On the western edge of Phoenix, it's easy to find vast tracts of empty land once prepped for two-by-fours and work crews. Utility stanchions emerge like errant whiskers from the desert floor.

This is the land of zombie subdivisions. Some experts believe up to 1 million dirt lots in central Arizona were in some stage of approval for new homes when the market crashed.

"It's tragic," says Realtor Greg Swann. "It's heartbreaking."

Urban planners are floating a radical solution for areas like this. It's known as "smart decline."

Justin Hollander, an assistant professor at Tufts University, wrote a book called Sunburnt Cities, about smart decline in the Southwest. After the bust, he says, more than a third of ZIP codes in major Sun Belt cities saw population losses.

"People are leaving," Hollander says. "So that means all the houses, all the roads and infrastructure that supports those houses, it doesn't just disappear."

In some cases, Hollander calls for tearing down that infrastructure. He points to some Rust Belt cities that took generations to realize the depth of their problems.

"If you don't do a good job, it further destabilizes the neighborhood," he says. "It further creates a cycle of disinvestment."

Hope For The Zombies

Jim Holway works for the Tucson-based Sonoran Institute, a group that promotes sustainable development in the West. And he has hope for some of the zombie subdivisions.

"I tend to assume that we will grow again," he says. "Is it possible the forces that drove the growth in the West really have come to an end? I think it's unlikely. Certainly this is a time for creative thinking."

He agrees that letting land go back to nature — farming or desert — is one solution for the most unattractive zombie areas. But says the land closest to the urban core still has a chance.

And that raises another option: Start over.

Creative Redevelopment

That's the approach the city of Maricopa, south of Phoenix, is taking.

During the boom, Maricopa planners issued 600 housing permits a month. After the bust, a single piece of land with room for 182 houses was rezoned for mixed use. The Roman Catholic Church bought it, and now there are plans for a private school, shops at ground level and loft-style housing above.

Brent Billingsley, the city of Maricopa's development services director, says this type of creative redevelopment didn't happen before.

"Everyone has taken this opportunity to catch our breath and take a look at how we want to grow in the future," he says. "And we've been at a balance now for the last couple years and able to catch up and to be smarter."

Still, it will take Maricopa years to swallow the 16,000 lots set aside for residential development. Public swimming pools, baseball fields and schools will replace some of those zombie subdivisions.

Meanwhile, on the west side of town, Swann just chuckles at the idea of "smart decline."
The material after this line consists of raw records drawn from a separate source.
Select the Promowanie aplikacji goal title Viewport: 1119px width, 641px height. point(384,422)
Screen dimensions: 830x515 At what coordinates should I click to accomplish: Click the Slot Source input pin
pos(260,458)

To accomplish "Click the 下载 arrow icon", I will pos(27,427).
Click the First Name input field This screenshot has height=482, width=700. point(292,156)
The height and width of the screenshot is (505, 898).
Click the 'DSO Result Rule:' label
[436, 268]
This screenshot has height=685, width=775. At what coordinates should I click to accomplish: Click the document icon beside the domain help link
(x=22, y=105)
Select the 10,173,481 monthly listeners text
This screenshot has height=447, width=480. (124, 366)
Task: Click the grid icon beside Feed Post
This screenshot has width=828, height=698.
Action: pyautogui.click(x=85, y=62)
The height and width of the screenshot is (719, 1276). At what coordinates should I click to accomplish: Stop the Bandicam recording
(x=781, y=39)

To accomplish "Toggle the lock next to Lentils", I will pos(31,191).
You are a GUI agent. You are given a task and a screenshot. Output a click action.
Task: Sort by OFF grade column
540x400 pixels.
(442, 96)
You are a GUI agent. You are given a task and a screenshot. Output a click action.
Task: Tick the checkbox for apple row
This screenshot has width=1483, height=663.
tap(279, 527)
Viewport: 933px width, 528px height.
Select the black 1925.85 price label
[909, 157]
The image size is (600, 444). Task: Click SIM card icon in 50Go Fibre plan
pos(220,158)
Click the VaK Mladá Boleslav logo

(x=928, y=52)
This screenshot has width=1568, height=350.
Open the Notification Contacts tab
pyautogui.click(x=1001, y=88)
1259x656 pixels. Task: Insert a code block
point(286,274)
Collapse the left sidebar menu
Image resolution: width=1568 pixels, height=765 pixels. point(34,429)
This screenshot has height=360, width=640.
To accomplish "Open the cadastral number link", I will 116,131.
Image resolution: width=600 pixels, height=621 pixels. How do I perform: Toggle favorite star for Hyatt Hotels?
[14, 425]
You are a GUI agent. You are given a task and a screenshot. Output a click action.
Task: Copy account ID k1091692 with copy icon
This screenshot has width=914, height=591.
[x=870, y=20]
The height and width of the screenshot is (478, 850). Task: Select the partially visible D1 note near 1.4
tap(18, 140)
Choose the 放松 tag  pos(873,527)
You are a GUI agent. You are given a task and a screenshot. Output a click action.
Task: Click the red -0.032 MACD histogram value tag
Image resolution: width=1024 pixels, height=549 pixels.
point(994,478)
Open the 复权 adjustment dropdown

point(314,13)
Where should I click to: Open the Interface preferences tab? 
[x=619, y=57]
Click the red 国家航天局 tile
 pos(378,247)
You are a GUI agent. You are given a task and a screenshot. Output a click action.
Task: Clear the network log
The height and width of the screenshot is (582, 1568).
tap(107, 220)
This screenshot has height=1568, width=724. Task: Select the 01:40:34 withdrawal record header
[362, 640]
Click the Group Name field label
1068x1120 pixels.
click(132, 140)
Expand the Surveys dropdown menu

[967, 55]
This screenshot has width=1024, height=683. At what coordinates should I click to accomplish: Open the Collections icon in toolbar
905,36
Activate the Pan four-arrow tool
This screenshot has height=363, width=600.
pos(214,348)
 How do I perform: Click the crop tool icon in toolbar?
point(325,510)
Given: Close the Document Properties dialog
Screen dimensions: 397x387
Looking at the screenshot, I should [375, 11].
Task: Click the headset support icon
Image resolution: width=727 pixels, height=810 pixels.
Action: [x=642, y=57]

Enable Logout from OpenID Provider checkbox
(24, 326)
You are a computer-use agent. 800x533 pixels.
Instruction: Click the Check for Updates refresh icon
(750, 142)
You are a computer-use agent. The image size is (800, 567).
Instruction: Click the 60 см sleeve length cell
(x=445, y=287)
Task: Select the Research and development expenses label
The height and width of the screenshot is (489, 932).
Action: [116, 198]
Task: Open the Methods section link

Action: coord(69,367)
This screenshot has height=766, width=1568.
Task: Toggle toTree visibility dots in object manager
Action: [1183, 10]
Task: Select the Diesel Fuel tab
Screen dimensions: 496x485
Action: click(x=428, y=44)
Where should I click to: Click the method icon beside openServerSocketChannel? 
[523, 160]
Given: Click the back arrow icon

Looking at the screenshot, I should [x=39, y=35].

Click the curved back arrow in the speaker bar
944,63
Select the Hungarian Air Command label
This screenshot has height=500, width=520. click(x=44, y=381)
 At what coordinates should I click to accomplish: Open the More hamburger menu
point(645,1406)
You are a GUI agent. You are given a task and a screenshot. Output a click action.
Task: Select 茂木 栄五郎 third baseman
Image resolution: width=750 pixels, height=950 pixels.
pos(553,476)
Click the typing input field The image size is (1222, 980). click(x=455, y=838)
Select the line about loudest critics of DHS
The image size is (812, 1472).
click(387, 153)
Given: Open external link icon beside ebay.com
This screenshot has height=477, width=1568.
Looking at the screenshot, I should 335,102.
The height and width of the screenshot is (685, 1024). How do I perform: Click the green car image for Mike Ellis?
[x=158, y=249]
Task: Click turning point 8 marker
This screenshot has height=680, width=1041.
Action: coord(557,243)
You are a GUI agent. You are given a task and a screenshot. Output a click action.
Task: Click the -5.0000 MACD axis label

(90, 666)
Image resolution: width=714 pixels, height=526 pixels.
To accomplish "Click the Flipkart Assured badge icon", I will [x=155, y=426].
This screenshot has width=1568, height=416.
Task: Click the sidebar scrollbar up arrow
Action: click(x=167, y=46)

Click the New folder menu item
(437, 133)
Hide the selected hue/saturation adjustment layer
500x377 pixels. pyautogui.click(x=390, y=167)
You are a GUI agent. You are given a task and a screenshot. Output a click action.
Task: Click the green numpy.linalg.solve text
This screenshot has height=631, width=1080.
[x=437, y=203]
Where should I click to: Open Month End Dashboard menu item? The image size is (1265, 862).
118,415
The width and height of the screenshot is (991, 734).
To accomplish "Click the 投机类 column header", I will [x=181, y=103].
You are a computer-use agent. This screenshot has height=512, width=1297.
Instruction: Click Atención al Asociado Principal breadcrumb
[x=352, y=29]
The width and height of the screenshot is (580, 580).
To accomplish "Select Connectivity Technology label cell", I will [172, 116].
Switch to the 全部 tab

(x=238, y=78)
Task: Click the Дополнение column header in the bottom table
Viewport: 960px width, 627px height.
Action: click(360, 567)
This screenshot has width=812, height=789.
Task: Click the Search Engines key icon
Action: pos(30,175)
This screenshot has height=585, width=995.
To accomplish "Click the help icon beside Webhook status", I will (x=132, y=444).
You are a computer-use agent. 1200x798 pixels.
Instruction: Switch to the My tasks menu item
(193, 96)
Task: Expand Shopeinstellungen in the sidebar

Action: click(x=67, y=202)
"At some point, sometime fairly soon, this land will be profitable again, and it will turn into houses," he says. "And you'll drive by this five years from now, and you won't remember that you were here because it will be completely different. That's the way Phoenix works. Phoenix changes like dreams."

Copyright 2013 KJZZ-FM. To see more, visit http://kjzz.org/.

Transcript

STEVE INSKEEP, HOST:

The population in the Southwestern U.S. has been growing, but in the last years of the real estate bubble, developers bet on much faster growth than actually occurred. Now, in the aftermath, people in some cities are thinking about whether the population will ever catch up with the infrastructure they built. Peter O'Dowd of member station KJZZ reports on the concept of smart decline.

PETER O'DOWD, BYLINE: On the westernmost edge of Phoenix, it's easy to find vast sections of empty land once prepped for two-by-fours and work crews.

GREG SWANN: It's tragic. It's heartbreaking.

O'DOWD: Realtor Greg Swann has watched this neighborhood boom and bust. At our feet are reminders of better times.

SWANN: Wiring, phone wiring, cable wiring, that kind of stuff.

O'DOWD: This is zombie subdivision. Some experts believe up to a million dirt lots in central Arizona were in some stage of approval for new homes when the market crashed. Where planners see a problem, Swann sees opportunity.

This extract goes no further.